Fazendo um zoom à situação de Espanha e da Catalunha, à droga da crise, que tudo justificava, juntou-se uma dose extra de inimputabilidade chamada independentismo. Nos últimos anos, Barcelona pediu insistentemente a Madrid para fazer política, um apelo que se tornou desesperado nas últimas semanas. O objectivo, nas palavras do correspondente do New York Times, Raphel Minder, seria “compromise”, termo diferente de compromisso, que implica ceder para chegar a um consenso e pode ser traduzido como “acordo mútuo”.

Mariano Rajoy & companhia defendem-se com a “legalidade”, como se esse fosse o único sinónimo de democracia. A Constituição é apresentada com o peso de um livro sagrado, como se a lei fosse intocável e existisse para que a servíssemos, e não devesse, pelo contrário, evoluir, adaptando-se às circunstâncias para melhor servir determinada população.

Isso é tudo verdade, e percebe-se que leve uma parte considerável dos catalães ao desespero. Em nome da lei, por exemplo, pode haver centenas de pessoas feridas à bastonada e a actuação da polícia ser descrita como “exemplar” pelo Governo e pelo rei por se exercer no cumprimento de um mandado judicial (a politização da Justiça em Espanha é um outro tema).

Só que aqui não há santos. Do outro lado, os políticos também usaram o independentismo para abdicar de fazer política e justificar medidas mais impopulares. Missão cumprida. De repente, já poucos se lembram como os Mossos d’Esquadra desfaziam à bastonada manifestações de Indignados (Movimento 15-M).
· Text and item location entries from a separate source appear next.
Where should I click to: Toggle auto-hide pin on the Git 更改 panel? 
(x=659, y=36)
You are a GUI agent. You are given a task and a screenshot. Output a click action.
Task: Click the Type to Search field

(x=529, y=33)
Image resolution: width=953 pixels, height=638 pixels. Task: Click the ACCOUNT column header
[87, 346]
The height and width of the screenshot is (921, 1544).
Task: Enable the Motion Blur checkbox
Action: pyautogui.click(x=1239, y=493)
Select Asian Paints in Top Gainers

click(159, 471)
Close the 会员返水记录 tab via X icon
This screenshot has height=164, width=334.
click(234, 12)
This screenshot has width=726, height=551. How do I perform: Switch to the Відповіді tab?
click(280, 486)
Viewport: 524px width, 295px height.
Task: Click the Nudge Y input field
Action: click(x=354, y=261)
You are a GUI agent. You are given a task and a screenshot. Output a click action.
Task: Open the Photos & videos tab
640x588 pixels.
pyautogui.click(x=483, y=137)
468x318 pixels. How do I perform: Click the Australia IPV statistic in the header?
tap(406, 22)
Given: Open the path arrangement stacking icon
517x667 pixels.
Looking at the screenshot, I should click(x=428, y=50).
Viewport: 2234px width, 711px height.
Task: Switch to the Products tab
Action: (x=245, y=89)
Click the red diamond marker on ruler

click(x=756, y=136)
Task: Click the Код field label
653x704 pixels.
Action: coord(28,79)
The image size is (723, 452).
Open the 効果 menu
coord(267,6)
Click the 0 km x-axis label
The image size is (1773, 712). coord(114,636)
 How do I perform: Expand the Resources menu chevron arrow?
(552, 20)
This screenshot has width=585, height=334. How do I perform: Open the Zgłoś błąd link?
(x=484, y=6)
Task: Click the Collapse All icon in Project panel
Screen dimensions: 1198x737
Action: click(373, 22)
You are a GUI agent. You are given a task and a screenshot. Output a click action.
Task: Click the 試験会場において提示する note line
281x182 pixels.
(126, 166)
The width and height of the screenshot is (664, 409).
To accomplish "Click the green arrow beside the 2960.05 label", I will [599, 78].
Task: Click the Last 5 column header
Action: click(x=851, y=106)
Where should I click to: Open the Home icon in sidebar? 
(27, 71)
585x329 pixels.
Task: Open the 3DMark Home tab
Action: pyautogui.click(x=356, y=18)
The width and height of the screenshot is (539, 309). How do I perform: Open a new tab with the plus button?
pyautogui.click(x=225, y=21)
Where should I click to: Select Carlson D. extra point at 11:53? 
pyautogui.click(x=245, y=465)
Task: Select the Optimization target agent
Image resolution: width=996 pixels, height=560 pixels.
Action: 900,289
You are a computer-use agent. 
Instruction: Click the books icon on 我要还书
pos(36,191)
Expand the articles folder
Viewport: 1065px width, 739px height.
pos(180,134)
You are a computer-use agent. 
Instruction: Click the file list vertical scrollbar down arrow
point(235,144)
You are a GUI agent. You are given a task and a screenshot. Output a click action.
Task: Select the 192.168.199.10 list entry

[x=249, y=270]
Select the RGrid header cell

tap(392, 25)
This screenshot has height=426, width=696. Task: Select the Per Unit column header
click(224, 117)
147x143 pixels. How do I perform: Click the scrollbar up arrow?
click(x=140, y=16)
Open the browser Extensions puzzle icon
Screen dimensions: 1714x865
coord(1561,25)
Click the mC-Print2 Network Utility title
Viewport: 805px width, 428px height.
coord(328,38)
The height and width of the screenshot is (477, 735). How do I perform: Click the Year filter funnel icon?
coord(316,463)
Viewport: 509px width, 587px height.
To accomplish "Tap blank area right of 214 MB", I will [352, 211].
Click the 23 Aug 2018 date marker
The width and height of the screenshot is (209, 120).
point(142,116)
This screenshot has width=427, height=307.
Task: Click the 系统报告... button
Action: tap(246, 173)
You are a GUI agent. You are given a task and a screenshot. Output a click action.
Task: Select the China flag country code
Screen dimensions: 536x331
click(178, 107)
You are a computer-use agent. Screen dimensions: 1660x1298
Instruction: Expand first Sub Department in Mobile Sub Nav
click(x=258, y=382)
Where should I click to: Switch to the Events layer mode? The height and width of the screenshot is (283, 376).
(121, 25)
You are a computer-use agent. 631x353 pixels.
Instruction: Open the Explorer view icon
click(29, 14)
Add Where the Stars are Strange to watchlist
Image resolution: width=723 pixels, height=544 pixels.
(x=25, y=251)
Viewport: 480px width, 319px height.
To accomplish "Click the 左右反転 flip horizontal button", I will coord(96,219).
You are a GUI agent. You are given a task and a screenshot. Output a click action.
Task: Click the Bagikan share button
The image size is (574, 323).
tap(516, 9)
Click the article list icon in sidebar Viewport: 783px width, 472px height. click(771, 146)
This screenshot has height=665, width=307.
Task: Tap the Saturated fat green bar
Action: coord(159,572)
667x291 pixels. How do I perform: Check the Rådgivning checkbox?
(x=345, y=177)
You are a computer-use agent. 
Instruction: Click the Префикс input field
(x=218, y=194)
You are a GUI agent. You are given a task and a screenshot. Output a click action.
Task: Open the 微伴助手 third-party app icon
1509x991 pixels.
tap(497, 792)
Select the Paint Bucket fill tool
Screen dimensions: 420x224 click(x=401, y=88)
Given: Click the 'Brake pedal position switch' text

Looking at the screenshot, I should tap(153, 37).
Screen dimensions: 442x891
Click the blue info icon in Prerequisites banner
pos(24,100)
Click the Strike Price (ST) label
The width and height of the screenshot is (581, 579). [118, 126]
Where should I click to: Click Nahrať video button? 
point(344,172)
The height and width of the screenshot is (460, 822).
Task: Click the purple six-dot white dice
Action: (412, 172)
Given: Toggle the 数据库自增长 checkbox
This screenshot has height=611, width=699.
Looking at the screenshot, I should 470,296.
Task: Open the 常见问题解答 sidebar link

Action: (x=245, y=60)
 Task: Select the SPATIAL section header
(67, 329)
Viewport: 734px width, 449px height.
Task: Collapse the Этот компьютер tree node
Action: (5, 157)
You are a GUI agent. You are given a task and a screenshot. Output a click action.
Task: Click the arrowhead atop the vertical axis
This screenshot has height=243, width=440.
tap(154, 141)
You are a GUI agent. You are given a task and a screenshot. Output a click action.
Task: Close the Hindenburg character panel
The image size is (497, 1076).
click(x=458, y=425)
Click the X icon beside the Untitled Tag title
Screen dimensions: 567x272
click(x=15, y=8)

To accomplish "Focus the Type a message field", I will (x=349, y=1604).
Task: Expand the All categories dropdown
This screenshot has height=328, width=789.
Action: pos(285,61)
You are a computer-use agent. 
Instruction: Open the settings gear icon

De repente, deixou de haver manifestações que não se façam em nome do independentismo ou contra este.

Quem olha para os novos independentistas catalães com pena, considerando que foram manipulados por políticos com sede de poder, não está a ver a história toda. A força do independentismo veio, de facto, da rua e cresce em paralelo com o 15-M, consequência, como este, de um descrédito das instituições e de uma democracia que é cada vez mais percepcionada como indirecta, longínqua e insensível aos problemas das pessoas.

Grave é que quando o poder pegou no independentismo, pela mão do ex-líder da Generalitat, Artur Mas, tanto o fez para responder ao apelo da rua como para se desculpar de tudo o que era a sua política. Em Setembro de 2012, quando 1,5 milhões marcharam em Barcelona a pedir a independência, Artus Mas já tinha aplicado mais medidas de austeridade do que Rajoy em Madrid. De repente, ninguém mais deu por isso e Madrid passou a ter a culpa de tudo.

De repente, um partido como a antiga Convergência (actual Partido Europeu Democrata Catalão), de uma direita da austeridade, está no poder em coligação com a Esquerda Republica da Catalunha, uma união contranatura só tornada possível pelo objectivo comum de referendar a independência.

A verdade é que Rajoy ofereceu todas as desculpas com que Artur Mas ou Carles Puigdemont poderiam ter sonhado para tornar a independência no tema único do debate catalão. Recusando-se a discutir uma questão que sabe só ter uma resolução política. Entretanto, usa-se a lei e a Constituição para fingir que se soluciona pela força algo que só uma negociação um dia poderá começar a resolver. Pode ser eleitoralismo, mas é estúpido e é perigoso.